→ Work to be completed:
Transcribe each line below without altering anything.

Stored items
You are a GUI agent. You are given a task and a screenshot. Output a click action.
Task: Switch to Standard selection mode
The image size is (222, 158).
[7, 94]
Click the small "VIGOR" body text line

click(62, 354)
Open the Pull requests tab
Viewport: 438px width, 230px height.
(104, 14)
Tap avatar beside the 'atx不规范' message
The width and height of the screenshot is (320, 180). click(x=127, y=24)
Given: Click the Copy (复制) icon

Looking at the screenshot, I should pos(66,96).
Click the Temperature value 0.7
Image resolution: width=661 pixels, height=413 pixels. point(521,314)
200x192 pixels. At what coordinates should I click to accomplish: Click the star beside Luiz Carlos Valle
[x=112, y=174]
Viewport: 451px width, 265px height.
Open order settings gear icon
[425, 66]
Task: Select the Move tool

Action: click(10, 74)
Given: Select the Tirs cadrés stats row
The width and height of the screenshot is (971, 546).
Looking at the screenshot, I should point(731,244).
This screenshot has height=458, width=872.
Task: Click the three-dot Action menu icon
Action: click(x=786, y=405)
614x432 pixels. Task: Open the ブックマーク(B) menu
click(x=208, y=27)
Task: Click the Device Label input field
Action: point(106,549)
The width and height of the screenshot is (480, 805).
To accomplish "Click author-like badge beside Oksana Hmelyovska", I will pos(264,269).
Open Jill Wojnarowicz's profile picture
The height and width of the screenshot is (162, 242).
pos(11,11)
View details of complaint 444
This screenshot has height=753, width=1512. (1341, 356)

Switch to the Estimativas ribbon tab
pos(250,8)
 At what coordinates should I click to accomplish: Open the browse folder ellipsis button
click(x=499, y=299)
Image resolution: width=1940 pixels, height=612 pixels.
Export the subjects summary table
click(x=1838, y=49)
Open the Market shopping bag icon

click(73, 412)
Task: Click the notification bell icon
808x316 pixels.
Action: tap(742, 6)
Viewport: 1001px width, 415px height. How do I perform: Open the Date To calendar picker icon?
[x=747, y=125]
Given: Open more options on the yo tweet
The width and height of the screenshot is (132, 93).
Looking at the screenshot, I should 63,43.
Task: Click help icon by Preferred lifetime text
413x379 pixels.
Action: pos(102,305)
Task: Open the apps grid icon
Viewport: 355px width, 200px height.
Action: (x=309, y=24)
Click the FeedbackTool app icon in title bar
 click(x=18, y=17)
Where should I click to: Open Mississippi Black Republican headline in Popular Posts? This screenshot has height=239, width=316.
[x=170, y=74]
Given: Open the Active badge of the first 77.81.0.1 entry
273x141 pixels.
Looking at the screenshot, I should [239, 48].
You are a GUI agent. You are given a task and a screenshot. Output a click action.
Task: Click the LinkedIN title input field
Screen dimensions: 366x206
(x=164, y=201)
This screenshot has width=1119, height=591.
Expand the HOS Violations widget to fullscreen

→ Response:
You are a GUI agent. You are given a task and a screenshot. Output a click action.
Task: Switch to Standard selection mode
The image size is (222, 158).
[7, 94]
Click the small "VIGOR" body text line

click(62, 354)
Open the Pull requests tab
Viewport: 438px width, 230px height.
(104, 14)
Tap avatar beside the 'atx不规范' message
The width and height of the screenshot is (320, 180). click(x=127, y=24)
Given: Click the Copy (复制) icon

Looking at the screenshot, I should pos(66,96).
Click the Temperature value 0.7
Image resolution: width=661 pixels, height=413 pixels. point(521,314)
200x192 pixels. At what coordinates should I click to accomplish: Click the star beside Luiz Carlos Valle
[x=112, y=174]
Viewport: 451px width, 265px height.
Open order settings gear icon
[425, 66]
Task: Select the Move tool

Action: click(10, 74)
Given: Select the Tirs cadrés stats row
The width and height of the screenshot is (971, 546).
Looking at the screenshot, I should point(731,244).
This screenshot has height=458, width=872.
Task: Click the three-dot Action menu icon
Action: click(x=786, y=405)
614x432 pixels. Task: Open the ブックマーク(B) menu
click(x=208, y=27)
Task: Click the Device Label input field
Action: point(106,549)
The width and height of the screenshot is (480, 805).
To accomplish "Click author-like badge beside Oksana Hmelyovska", I will pos(264,269).
Open Jill Wojnarowicz's profile picture
The height and width of the screenshot is (162, 242).
pos(11,11)
View details of complaint 444
This screenshot has height=753, width=1512. (1341, 356)

Switch to the Estimativas ribbon tab
pos(250,8)
 At what coordinates should I click to accomplish: Open the browse folder ellipsis button
click(x=499, y=299)
Image resolution: width=1940 pixels, height=612 pixels.
Export the subjects summary table
click(x=1838, y=49)
Open the Market shopping bag icon

click(73, 412)
Task: Click the notification bell icon
808x316 pixels.
Action: tap(742, 6)
Viewport: 1001px width, 415px height. How do I perform: Open the Date To calendar picker icon?
[x=747, y=125]
Given: Open more options on the yo tweet
The width and height of the screenshot is (132, 93).
Looking at the screenshot, I should 63,43.
Task: Click help icon by Preferred lifetime text
413x379 pixels.
Action: pos(102,305)
Task: Open the apps grid icon
Viewport: 355px width, 200px height.
Action: (x=309, y=24)
Click the FeedbackTool app icon in title bar
 click(x=18, y=17)
Where should I click to: Open Mississippi Black Republican headline in Popular Posts? This screenshot has height=239, width=316.
[x=170, y=74]
Given: Open the Active badge of the first 77.81.0.1 entry
273x141 pixels.
Looking at the screenshot, I should [239, 48].
You are a GUI agent. You are given a task and a screenshot. Output a click action.
Task: Click the LinkedIN title input field
Screen dimensions: 366x206
(x=164, y=201)
This screenshot has width=1119, height=591.
Expand the HOS Violations widget to fullscreen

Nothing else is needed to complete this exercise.